Aber bevor ich zum eigentlichen Punkt komme, moechte ich noch kurz meine Erlebnisse von meiner Rueckreise gestern schildern. Also: Damals, im Ferienlager … j/k

Ich bin also gestern allein nach Tokyo zurueckgeflogen und merkte dann beim Aussteigen in Haneda, dass mein Portmonnaie nicht da war, wo es sein sollte. Auch nach hektischer Suche in allen Taschen und um meinen Sitz herum, konnte ich es nicht finden. Ein kurzer Anruf bei Schwiegermutter bestaetigte meinen Verdacht, dass ich es in ihrem Auto (ein VW Golf uebrigens, hehe) verloren hatte. Immerhin etwas. Das bedeutete dann aber, dass ich in Tokyo ohne Ausweispapiere und Geld am Flughafen Haneda festsaß. Jep, ziemlicher Mist. Ich bin dann zur Koban (=Polizeitstation) am Flughafen gestiefelt und habe dort um Hilfe gebeten. Da es scheinbar häufiger vorkommt, dass Leute das Geld zum nach Hause fahren vergessen, gibt es sogar ein System für solche Fälle. Nach ein paar Anrufen und Erklärungen und ein paar ausgefüllten Formularen (wir sind in Japan, schon vergessen?) hatte ich dann 1030 Yen in der Hand und konnte nach Hause fahren. Yippie! Der dienstälteste Polizist bestand dann noch darauf, dass ich 200 Yen seines privaten Geldes nehme, was ich wirklich nicht wollte. Aber er war sehr bestimmt dabei, so dass ich mir auf dem Weg noch einen Twix kaufen konnte (gibt es seit ein paar Wochen an Bahnhofskiosks zu kaufen). Es war mittlerweile 15 Uhr und ich hatte kein Mittagessen. Deshalb: Danke, lieber Polizist! Ich habe mich natürlich ausführlichst bedankt!
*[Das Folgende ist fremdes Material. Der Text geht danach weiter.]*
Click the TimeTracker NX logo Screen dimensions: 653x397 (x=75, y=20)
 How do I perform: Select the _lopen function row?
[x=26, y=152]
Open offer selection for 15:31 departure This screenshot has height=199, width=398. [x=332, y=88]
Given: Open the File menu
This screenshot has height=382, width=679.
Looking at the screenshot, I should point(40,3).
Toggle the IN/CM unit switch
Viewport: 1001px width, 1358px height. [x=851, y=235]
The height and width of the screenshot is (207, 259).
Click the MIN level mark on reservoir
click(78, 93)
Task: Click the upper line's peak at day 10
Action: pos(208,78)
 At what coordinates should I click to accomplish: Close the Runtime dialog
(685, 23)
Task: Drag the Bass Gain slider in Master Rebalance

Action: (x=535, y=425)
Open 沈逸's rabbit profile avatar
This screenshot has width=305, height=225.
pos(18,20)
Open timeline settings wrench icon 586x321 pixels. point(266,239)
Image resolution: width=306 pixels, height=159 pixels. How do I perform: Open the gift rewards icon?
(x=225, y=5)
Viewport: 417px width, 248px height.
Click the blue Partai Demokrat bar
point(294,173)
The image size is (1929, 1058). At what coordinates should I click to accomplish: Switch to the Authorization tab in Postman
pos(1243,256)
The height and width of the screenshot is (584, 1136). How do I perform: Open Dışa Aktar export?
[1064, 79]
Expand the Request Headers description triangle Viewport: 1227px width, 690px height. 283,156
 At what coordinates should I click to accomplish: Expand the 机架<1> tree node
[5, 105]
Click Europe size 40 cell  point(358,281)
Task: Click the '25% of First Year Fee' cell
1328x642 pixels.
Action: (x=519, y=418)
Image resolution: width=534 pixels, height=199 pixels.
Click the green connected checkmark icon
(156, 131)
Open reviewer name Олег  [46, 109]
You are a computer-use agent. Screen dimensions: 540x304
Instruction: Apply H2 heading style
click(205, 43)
So, Zeit für den eigentlichen Artikel und viele, viele Fotos:

Menschen

   

     

     

Aufgenommen an Wochentagen, deshalb viele alte Menschen und Schüler. Erwachsene arbeiten.

     

Nickerchen 🙂

     

       

Der creepy Gaijin macht Fotos von Schulmädchen und ihren Röcken! Aber ich kann mich mit „es ist für die Wissenschaft!“ herausreden 🙂 Der Punkt hier ist, dass die Röcke in Tokushima im Durchschnitt gute 40 Zentimeter länger sind als in Tokyo. Wer in Tokushima Knie zeigt, gilt schon als verwegen. In Tokyo interessiert das wirklich niemanden und die Mädels haben so kurze Röcke, dass sie beim Treppensteigen oft ihre Hände benutzen um sicherzustellen, dass es keine ungewollten Blicke auf ihre Unterwäsche gibt. 🙂

Und hier ein paar Fotos von unserem Zug bzw. der Landschaft vor den Zugfenstern

      

     

   

      

Wer schon einmal in Tokyo war, wird auf diesem Bild eine Menge Unterschiede bemerken. (Z.B. gibt es keine automatischen Ticketschalter.)

Und hier ein paar Schnappschüsse aus Mima selbst

     

    

Diese Blüte erzeugt einen Ton, wenn man durch sie hindurchbläst.

     

Ein Rathaus auf dem Lande. Mein Rathaus in Kusatsu sah ziemlich exakt genau so aus.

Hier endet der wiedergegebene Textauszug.